#### PROBLEM STATEMENT
Every line of the following records that includes "heading" should be copied.
====== MATERIAL PROVIDED
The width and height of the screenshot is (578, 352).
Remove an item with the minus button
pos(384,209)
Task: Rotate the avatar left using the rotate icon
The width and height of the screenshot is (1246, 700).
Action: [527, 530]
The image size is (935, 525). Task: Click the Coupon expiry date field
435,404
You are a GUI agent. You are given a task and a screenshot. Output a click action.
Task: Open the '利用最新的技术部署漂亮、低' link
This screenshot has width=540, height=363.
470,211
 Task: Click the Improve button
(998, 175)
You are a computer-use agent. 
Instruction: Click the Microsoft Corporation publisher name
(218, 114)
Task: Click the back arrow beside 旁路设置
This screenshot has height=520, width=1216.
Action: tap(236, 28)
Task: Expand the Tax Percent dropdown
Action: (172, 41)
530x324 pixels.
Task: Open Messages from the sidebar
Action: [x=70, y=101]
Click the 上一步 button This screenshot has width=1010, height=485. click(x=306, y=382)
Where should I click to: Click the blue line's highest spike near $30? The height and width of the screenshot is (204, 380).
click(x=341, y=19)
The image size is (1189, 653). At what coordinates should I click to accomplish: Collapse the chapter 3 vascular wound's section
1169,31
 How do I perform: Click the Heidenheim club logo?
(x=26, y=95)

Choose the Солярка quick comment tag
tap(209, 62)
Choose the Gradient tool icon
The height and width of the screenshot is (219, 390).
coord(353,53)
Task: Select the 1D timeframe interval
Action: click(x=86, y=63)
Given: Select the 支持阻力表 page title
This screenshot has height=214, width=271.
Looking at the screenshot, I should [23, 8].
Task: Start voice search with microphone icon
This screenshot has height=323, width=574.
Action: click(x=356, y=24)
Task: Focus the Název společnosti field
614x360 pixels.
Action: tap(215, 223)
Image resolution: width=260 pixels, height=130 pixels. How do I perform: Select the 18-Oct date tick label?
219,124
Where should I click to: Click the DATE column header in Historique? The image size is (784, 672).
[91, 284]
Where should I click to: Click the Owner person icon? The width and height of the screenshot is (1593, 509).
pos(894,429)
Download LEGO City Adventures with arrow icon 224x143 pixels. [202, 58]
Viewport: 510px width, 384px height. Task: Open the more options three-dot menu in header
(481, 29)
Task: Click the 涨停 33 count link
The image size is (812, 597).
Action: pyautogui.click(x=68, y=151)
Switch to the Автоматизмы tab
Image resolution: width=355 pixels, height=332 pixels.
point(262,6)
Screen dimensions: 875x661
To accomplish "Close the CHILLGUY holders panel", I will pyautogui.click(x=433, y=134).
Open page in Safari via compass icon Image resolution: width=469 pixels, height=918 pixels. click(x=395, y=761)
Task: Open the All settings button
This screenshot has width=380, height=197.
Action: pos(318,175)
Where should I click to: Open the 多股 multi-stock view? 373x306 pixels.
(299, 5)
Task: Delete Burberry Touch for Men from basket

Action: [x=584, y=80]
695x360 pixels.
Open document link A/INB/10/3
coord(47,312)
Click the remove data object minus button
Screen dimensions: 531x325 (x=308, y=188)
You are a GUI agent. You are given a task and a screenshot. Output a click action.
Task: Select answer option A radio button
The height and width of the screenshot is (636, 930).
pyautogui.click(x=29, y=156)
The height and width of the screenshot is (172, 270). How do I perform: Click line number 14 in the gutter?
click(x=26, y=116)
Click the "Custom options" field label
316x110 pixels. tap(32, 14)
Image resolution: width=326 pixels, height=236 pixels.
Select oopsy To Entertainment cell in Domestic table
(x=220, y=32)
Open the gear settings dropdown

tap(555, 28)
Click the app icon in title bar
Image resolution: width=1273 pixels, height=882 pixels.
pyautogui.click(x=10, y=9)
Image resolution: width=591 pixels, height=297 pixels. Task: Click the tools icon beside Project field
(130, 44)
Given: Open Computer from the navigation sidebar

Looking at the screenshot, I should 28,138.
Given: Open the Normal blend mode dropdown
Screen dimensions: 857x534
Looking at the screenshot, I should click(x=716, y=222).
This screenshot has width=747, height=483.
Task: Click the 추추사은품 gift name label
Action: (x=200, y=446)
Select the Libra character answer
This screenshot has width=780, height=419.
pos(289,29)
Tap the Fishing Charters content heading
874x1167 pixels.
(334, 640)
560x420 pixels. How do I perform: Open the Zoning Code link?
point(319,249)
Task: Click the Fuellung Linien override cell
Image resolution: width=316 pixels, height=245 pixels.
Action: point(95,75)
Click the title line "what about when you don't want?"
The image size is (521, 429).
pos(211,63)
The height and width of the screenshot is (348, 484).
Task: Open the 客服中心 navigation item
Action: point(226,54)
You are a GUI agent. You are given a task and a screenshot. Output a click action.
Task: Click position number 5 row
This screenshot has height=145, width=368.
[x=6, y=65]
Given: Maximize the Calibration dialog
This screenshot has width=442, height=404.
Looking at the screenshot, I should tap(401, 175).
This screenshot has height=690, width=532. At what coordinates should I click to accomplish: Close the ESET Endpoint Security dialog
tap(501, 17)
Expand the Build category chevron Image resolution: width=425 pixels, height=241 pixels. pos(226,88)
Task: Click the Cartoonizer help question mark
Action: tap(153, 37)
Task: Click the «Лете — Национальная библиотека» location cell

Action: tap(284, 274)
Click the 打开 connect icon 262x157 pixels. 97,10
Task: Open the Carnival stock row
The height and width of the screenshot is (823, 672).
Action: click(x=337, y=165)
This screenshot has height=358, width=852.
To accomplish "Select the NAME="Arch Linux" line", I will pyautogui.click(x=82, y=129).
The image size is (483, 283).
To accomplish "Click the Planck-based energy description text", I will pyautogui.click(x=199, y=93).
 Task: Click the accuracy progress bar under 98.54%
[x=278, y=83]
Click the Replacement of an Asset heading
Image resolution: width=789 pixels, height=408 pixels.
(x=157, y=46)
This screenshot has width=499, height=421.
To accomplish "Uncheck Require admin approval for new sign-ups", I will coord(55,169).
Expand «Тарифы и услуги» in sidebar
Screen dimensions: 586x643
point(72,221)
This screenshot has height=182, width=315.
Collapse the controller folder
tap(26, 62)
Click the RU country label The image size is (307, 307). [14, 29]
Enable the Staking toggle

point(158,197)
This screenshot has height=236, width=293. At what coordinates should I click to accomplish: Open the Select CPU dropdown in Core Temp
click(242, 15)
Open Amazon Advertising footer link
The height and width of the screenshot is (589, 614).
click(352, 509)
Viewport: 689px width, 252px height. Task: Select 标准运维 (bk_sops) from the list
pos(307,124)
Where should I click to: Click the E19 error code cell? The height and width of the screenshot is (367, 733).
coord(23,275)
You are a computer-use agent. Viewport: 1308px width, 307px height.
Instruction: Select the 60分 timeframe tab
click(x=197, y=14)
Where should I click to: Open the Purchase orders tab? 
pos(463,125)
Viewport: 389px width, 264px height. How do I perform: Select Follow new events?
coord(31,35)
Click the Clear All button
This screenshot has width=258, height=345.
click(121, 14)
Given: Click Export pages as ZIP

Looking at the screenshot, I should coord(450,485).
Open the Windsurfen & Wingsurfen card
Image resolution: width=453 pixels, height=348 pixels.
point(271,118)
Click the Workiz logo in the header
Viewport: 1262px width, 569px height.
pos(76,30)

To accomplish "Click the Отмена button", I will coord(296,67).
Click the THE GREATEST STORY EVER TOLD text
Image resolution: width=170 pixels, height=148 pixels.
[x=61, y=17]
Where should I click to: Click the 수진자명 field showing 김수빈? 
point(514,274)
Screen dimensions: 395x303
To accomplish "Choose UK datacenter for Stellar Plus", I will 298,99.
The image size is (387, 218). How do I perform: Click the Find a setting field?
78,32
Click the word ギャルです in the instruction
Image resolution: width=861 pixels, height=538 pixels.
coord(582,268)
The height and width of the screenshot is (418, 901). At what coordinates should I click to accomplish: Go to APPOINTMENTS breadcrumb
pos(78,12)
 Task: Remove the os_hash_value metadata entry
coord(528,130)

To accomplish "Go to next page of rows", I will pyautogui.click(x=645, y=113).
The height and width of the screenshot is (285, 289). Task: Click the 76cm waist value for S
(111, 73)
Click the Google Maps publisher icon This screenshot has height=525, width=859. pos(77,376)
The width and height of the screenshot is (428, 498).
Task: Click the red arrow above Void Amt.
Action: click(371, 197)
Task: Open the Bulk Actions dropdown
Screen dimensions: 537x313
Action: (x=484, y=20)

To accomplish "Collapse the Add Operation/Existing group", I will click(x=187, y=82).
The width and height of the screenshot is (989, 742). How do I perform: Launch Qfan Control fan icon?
============
#### SOLVED PROBLEM
Tap the Fishing Charters content heading
Click the Replacement of an Asset heading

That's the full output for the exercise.